### Provided information
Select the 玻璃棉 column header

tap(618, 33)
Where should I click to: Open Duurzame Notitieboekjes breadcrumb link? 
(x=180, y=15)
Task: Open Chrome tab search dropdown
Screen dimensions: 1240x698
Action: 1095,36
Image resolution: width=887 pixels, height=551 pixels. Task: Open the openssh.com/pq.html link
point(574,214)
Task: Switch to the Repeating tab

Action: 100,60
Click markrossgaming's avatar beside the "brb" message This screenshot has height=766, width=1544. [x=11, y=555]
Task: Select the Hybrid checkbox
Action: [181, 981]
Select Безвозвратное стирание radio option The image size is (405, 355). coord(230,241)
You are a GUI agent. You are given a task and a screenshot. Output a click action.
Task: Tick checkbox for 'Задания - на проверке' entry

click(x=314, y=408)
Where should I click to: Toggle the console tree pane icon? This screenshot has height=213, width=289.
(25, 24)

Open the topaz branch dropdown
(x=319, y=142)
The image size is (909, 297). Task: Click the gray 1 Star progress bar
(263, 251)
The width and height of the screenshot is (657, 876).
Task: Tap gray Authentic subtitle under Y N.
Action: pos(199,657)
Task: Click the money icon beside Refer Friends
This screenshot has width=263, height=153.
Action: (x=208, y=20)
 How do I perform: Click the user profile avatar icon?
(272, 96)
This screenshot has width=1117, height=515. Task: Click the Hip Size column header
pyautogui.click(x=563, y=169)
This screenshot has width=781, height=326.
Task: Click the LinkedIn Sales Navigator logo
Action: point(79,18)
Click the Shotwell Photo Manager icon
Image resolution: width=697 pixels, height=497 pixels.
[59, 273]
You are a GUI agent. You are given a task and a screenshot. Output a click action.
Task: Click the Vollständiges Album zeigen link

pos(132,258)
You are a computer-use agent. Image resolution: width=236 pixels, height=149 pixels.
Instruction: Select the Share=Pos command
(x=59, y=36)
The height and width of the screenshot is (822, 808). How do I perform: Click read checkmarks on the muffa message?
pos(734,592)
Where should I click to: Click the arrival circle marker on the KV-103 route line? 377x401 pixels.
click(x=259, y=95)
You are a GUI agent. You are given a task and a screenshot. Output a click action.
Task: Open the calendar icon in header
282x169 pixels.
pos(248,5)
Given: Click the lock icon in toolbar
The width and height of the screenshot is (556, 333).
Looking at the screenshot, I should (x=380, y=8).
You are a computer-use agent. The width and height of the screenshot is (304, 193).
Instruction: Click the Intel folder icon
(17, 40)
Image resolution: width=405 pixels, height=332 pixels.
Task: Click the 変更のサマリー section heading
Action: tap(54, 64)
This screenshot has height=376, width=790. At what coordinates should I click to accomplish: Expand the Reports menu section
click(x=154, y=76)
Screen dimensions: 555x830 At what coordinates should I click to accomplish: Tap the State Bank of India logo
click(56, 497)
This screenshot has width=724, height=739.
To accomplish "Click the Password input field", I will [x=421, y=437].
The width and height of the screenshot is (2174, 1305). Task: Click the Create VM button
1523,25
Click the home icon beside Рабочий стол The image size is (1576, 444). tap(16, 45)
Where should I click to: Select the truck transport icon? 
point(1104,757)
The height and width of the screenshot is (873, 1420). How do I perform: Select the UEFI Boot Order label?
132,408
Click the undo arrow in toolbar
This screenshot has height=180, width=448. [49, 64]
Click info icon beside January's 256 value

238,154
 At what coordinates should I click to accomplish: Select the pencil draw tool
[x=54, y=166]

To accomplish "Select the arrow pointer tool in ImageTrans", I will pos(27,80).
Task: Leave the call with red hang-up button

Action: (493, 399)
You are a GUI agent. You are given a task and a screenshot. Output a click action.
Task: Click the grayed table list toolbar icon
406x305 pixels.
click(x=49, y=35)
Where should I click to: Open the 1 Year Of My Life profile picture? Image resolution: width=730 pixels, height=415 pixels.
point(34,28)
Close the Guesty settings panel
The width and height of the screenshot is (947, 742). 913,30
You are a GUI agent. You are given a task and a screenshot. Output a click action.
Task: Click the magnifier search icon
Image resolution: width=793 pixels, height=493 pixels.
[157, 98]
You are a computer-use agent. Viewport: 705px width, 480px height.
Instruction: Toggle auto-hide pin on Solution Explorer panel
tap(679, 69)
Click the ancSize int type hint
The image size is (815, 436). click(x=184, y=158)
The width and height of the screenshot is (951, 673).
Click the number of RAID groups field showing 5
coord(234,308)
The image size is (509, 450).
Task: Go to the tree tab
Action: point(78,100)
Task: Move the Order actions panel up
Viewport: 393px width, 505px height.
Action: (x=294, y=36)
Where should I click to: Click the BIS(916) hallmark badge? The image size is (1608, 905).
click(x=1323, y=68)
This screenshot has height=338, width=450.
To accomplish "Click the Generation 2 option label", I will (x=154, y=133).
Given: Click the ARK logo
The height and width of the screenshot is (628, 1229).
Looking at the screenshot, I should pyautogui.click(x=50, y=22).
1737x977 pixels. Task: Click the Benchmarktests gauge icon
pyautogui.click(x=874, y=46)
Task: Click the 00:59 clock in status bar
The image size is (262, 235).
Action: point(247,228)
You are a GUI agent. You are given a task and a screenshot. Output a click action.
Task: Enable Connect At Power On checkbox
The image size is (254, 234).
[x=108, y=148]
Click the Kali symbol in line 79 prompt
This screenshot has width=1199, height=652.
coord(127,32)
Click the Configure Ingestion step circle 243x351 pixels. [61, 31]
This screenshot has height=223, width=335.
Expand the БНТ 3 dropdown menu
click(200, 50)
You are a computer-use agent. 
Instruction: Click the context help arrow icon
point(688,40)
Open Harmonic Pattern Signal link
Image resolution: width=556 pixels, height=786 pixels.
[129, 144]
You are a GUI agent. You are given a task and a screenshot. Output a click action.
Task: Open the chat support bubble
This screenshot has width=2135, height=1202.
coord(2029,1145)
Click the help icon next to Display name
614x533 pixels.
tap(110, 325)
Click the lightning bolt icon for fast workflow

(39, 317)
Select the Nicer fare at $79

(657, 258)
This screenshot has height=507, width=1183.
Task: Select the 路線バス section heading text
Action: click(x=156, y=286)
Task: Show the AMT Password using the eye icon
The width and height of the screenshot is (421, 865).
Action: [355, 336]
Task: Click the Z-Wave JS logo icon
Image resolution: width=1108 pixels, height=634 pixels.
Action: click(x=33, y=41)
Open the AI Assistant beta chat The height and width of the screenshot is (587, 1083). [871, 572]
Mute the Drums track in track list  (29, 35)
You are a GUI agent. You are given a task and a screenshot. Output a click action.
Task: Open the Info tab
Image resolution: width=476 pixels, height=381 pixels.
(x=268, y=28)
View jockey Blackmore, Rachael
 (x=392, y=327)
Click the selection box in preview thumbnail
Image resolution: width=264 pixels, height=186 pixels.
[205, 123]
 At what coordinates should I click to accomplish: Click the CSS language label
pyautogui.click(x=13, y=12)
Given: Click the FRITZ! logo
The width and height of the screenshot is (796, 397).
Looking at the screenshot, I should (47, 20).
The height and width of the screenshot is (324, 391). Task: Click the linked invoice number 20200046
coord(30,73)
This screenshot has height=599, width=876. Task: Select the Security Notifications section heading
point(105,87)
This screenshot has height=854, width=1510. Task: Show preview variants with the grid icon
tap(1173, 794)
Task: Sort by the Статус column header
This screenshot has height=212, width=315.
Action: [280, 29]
######
- **Problem description**
Render the lines above as a JSON list of strings, one string per line, leaving out blank lines.

- **Written solution**
[
  "Select the 玻璃棉 column header",
  "tap(618, 33)",
  "Where should I click to: Open Duurzame Notitieboekjes breadcrumb link? ",
  "(x=180, y=15)",
  "Task: Open Chrome tab search dropdown",
  "Screen dimensions: 1240x698",
  "Action: 1095,36",
  "Image resolution: width=887 pixels, height=551 pixels. Task: Open the openssh.com/pq.html link",
  "point(574,214)",
  "Task: Switch to the Repeating tab",
  "Action: 100,60",
  "Click markrossgaming's avatar beside the \"brb\" message This screenshot has height=766, width=1544. [x=11, y=555]",
  "Task: Select the Hybrid checkbox",
  "Action: [181, 981]",
  "Select Безвозвратное стирание radio option The image size is (405, 355). coord(230,241)",
  "You are a GUI agent. You are given a task and a screenshot. Output a click action.",
  "Task: Tick checkbox for 'Задания - на проверке' entry",
  "click(x=314, y=408)",
  "Where should I click to: Toggle the console tree pane icon? This screenshot has height=213, width=289.",
  "(25, 24)",
  "Open the topaz branch dropdown",
  "(x=319, y=142)",
  "The image size is (909, 297). Task: Click the gray 1 Star progress bar",
  "(263, 251)",
  "The width and height of the screenshot is (657, 876).",
  "Task: Tap gray Authentic subtitle under Y N.",
  "Action: pos(199,657)",
  "Task: Click the money icon beside Refer Friends",
  "This screenshot has width=263, height=153.",
  "Action: (x=208, y=20)",
  " How do I perform: Click the user profile avatar icon?",
  "(272, 96)",
  "This screenshot has width=1117, height=515. Task: Click the Hip Size column header",
  "pyautogui.click(x=563, y=169)",
  "This screenshot has width=781, height=326.",
  "Task: Click the LinkedIn Sales Navigator logo",
  "Action: point(79,18)",
  "Click the Shotwell Photo Manager icon",
  "Image resolution: width=697 pixels, height=497 pixels.",
  "[59, 273]",
  "You are a GUI agent. You are given a task and a screenshot. Output a click action.",
  "Task: Click the Vollständiges Album zeigen link",
  "pos(132,258)",
  "You are a computer-use agent. Image resolution: width=236 pixels, height=149 pixels.",
  "Instruction: Select the Share=Pos command",
  "(x=59, y=36)",
  "The height and width of the screenshot is (822, 808). How do I perform: Click read checkmarks on the muffa message?",
  "pos(734,592)",
  "Where should I click to: Click the arrival circle marker on the KV-103 route line? 377x401 pixels.",
  "click(x=259, y=95)",
  "You are a GUI agent. You are given a task and a screenshot. Output a click action.",
  "Task: Open the calendar icon in header",
  "282x169 pixels.",
  "pos(248,5)",
  "Given: Click the lock icon in toolbar",
  "The width and height of the screenshot is (556, 333).",
  "Looking at the screenshot, I should (x=380, y=8).",
  "You are a computer-use agent. The width and height of the screenshot is (304, 193).",
  "Instruction: Click the Intel folder icon",
  "(17, 40)",
  "Image resolution: width=405 pixels, height=332 pixels.",
  "Task: Click the 変更のサマリー section heading",
  "Action: tap(54, 64)",
  "This screenshot has height=376, width=790. At what coordinates should I click to accomplish: Expand the Reports menu section",
  "click(x=154, y=76)",
  "Screen dimensions: 555x830 At what coordinates should I click to accomplish: Tap the State Bank of India logo",
  "click(56, 497)",
  "This screenshot has width=724, height=739.",
  "To accomplish \"Click the Password input field\", I will [x=421, y=437].",
  "The width and height of the screenshot is (2174, 1305). Task: Click the Create VM button",
  "1523,25",
  "Click the home icon beside Рабочий стол The image size is (1576, 444). tap(16, 45)",
  "Where should I click to: Select the truck transport icon? ",
  "point(1104,757)",
  "The height and width of the screenshot is (873, 1420). How do I perform: Select the UEFI Boot Order label?",
  "132,408",
  "Click the undo arrow in toolbar",
  "This screenshot has height=180, width=448. [49, 64]",
  "Click info icon beside January's 256 value",
  "238,154",
  " At what coordinates should I click to accomplish: Select the pencil draw tool",
  "[x=54, y=166]",
  "To accomplish \"Select the arrow pointer tool in ImageTrans\", I will pos(27,80).",
  "Task: Leave the call with red hang-up button",
  "Action: (493, 399)",
  "You are a GUI agent. You are given a task and a screenshot. Output a click action.",
  "Task: Click the grayed table list toolbar icon",
  "406x305 pixels.",
  "click(x=49, y=35)",
  "Where should I click to: Open the 1 Year Of My Life profile picture? Image resolution: width=730 pixels, height=415 pixels.",
  "point(34,28)",
  "Close the Guesty settings panel",
  "The width and height of the screenshot is (947, 742). 913,30",
  "You are a GUI agent. You are given a task and a screenshot. Output a click action.",
  "Task: Click the magnifier search icon",
  "Image resolution: width=793 pixels, height=493 pixels.",
  "[157, 98]",
  "You are a computer-use agent. Viewport: 705px width, 480px height.",
  "Instruction: Toggle auto-hide pin on Solution Explorer panel",
  "tap(679, 69)",
  "Click the ancSize int type hint",
  "The image size is (815, 436). click(x=184, y=158)",
  "The width and height of the screenshot is (951, 673).",
  "Click the number of RAID groups field showing 5",
  "coord(234,308)",
  "The image size is (509, 450).",
  "Task: Go to the tree tab",
  "Action: point(78,100)",
  "Task: Move the Order actions panel up",
  "Viewport: 393px width, 505px height.",
  "Action: (x=294, y=36)",
  "Where should I click to: Click the BIS(916) hallmark badge? The image size is (1608, 905).",
  "click(x=1323, y=68)",
  "This screenshot has height=338, width=450.",
  "To accomplish \"Click the Generation 2 option label\", I will (x=154, y=133).",
  "Given: Click the ARK logo",
  "The height and width of the screenshot is (628, 1229).",
  "Looking at the screenshot, I should pyautogui.click(x=50, y=22).",
  "1737x977 pixels. Task: Click the Benchmarktests gauge icon",
  "pyautogui.click(x=874, y=46)",
  "Task: Click the 00:59 clock in status bar",
  "The image size is (262, 235).",
  "Action: point(247,228)",
  "You are a GUI agent. You are given a task and a screenshot. Output a click action.",
  "Task: Enable Connect At Power On checkbox",
  "The image size is (254, 234).",
  "[x=108, y=148]",
  "Click the Kali symbol in line 79 prompt",
  "This screenshot has width=1199, height=652.",
  "coord(127,32)",
  "Click the Configure Ingestion step circle 243x351 pixels. [61, 31]",
  "This screenshot has height=223, width=335.",
  "Expand the БНТ 3 dropdown menu",
  "click(200, 50)",
  "You are a computer-use agent. ",
  "Instruction: Click the context help arrow icon",
  "point(688,40)",
  "Open Harmonic Pattern Signal link",
  "Image resolution: width=556 pixels, height=786 pixels.",
  "[129, 144]",
  "You are a GUI agent. You are given a task and a screenshot. Output a click action.",
  "Task: Open the chat support bubble",
  "This screenshot has width=2135, height=1202.",
  "coord(2029,1145)",
  "Click the help icon next to Display name",
  "614x533 pixels.",
  "tap(110, 325)",
  "Click the lightning bolt icon for fast workflow",
  "(39, 317)",
  "Select the Nicer fare at $79",
  "(657, 258)",
  "This screenshot has height=507, width=1183.",
  "Task: Select the 路線バス section heading text",
  "Action: click(x=156, y=286)",
  "Task: Show the AMT Password using the eye icon",
  "The width and height of the screenshot is (421, 865).",
  "Action: [355, 336]",
  "Task: Click the Z-Wave JS logo icon",
  "Image resolution: width=1108 pixels, height=634 pixels.",
  "Action: click(x=33, y=41)",
  "Open the AI Assistant beta chat The height and width of the screenshot is (587, 1083). [871, 572]",
  "Mute the Drums track in track list  (29, 35)",
  "You are a GUI agent. You are given a task and a screenshot. Output a click action.",
  "Task: Open the Info tab",
  "Image resolution: width=476 pixels, height=381 pixels.",
  "(x=268, y=28)",
  "View jockey Blackmore, Rachael",
  " (x=392, y=327)",
  "Click the selection box in preview thumbnail",
  "Image resolution: width=264 pixels, height=186 pixels.",
  "[205, 123]",
  " At what coordinates should I click to accomplish: Click the CSS language label",
  "pyautogui.click(x=13, y=12)",
  "Given: Click the FRITZ! logo",
  "The width and height of the screenshot is (796, 397).",
  "Looking at the screenshot, I should (47, 20).",
  "The height and width of the screenshot is (324, 391). Task: Click the linked invoice number 20200046",
  "coord(30,73)",
  "This screenshot has height=599, width=876. Task: Select the Security Notifications section heading",
  "point(105,87)",
  "This screenshot has height=854, width=1510. Task: Show preview variants with the grid icon",
  "tap(1173, 794)",
  "Task: Sort by the Статус column header",
  "This screenshot has height=212, width=315.",
  "Action: [280, 29]"
]